Judge Moses went on to find that the first section, a summary of the report's findings, was "advisory in nature" and deliberative because it discussed those "matters which could be improved upon to achieve a more effective and cohesive agency." The second section, forty-four recommendations for the Department chief's consideration, was also clearly deliberative in content, not factual. The third section of the report, Poole's comments on survey responses, was consultative and intended to assist the chief in reaching a better understanding of the survey results. The fifth section, survey participants' responses, was deliberative material because it consisted of "opinions offered as part of a deliberative process." Similarly, the PowerPoint slides found in section six were found to be advisory as they were submitted to assist the Department as it deliberated upon changes to its organization.

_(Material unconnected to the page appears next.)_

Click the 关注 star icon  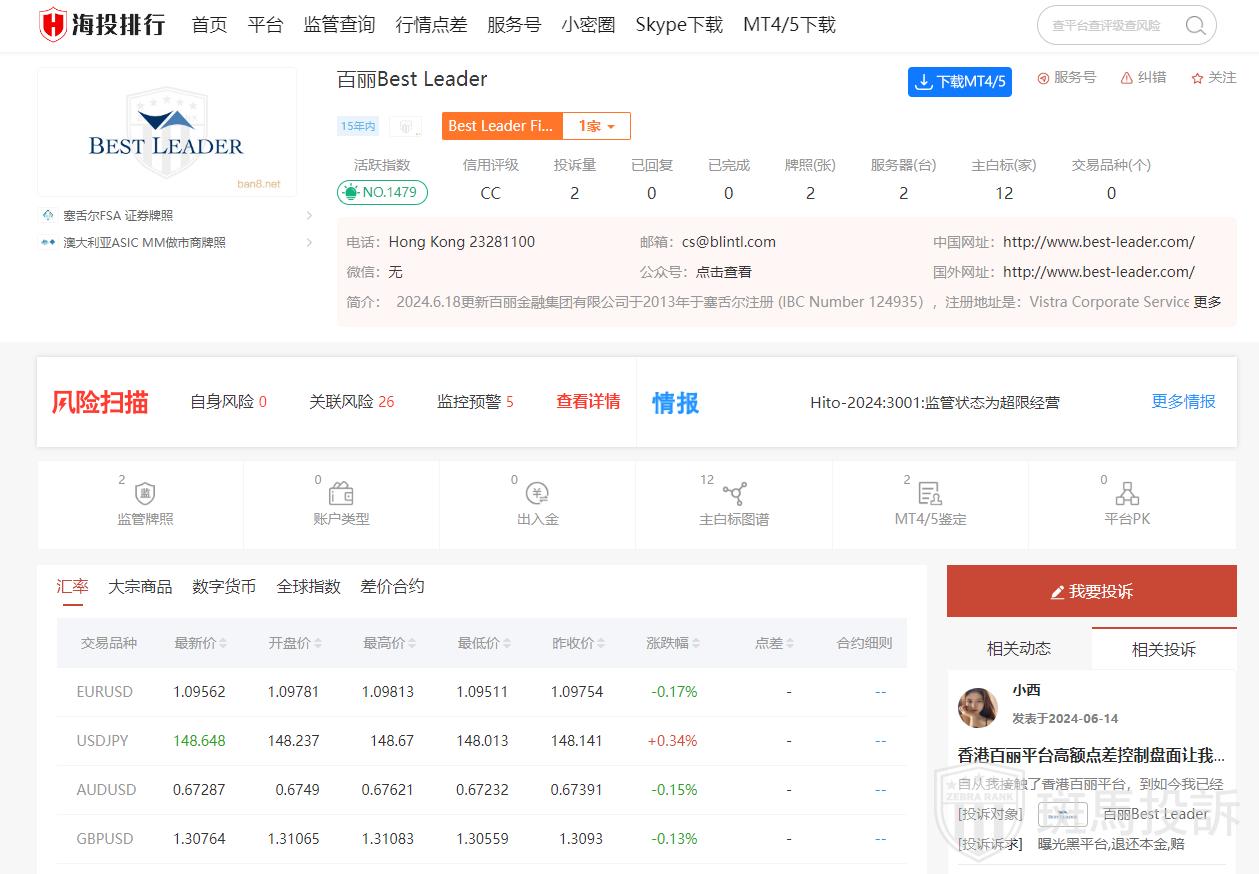(x=1197, y=78)
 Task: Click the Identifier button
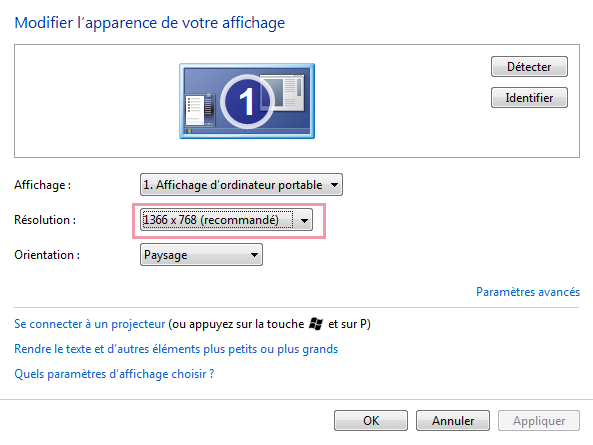(x=529, y=98)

The only section that Judge Moses characterized as purely factual and entirely lacking in "analysis, recommendations or other deliberative thought" was the fourth section, the blank questionnaire itself. This section she ordered to be disclosed to The Record.

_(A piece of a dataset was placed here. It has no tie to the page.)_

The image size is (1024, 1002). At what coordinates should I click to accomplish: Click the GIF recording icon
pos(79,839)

We concur with Judge Moses' reasoning and analysis. Merely because these predecisional documents contain what can be characterized as some quantitative information, they are not stripped of their protection from unwarranted public scrutiny. See Educ. Law Ctr. v. N.J. Dep't of Educ., 198 N.J. 274, 294-95 (2009). "The mere use of the word 'process' in the name of the privilege suggests that the material can include factual components and still be protected from disclosure if it was used in the agency's efforts to reason through to an ultimate decision." Id. at 296. Material that contains factual components is protected by the deliberative process privilege if it is used in decision-making and its disclosure would reveal the nature of the deliberations that occurred. Id. at 299.

The Poole Report is inextricably intertwined with the Department's reflective process intended to lead to reform and restructuring. It was to serve as one of several sources of information upon which the Department would rely in improving operations. Accordingly, the report qualified as advisory, consultative, or deliberative material. We therefore concur in Judge Moses' conclusion that the Poole Report was privileged.

II.

The Record contends that Judge Moses erred in failing to analyze its common law claim for access. We do not agree. Judge Moses and Judge Polifroni both relied upon Integrity, supra, 165 N.J. 75, for more than its definition of deliberative content. Integrity is a pure common law case, which stands for the proposition that once a document meets the threshold requirements for the deliberative process privilege, the privilege is invoked, along with its presumption against disclosure. Id. at 85. The opinion goes on to consider the factors to be weighed in deciding whether a plaintiff has established a need that overrides the privilege, including "the extent to which disclosure would hinder frank and independent discussion regarding contemplated policies and decisions." Id. at 86.

In her analysis, Judge Moses relied greatly upon that highly relevant Integrity factor, namely, that survey participants were assured confidentiality by the Department in order to encourage "frank and independent discussion." She considered this anonymity essential. Although not stated in these precise terms, she understood the importance of encouraging "open and frank discussion and recommendations from agency employees to those higher up." Educ. Law Ctr., supra, 198 N.J. at 304.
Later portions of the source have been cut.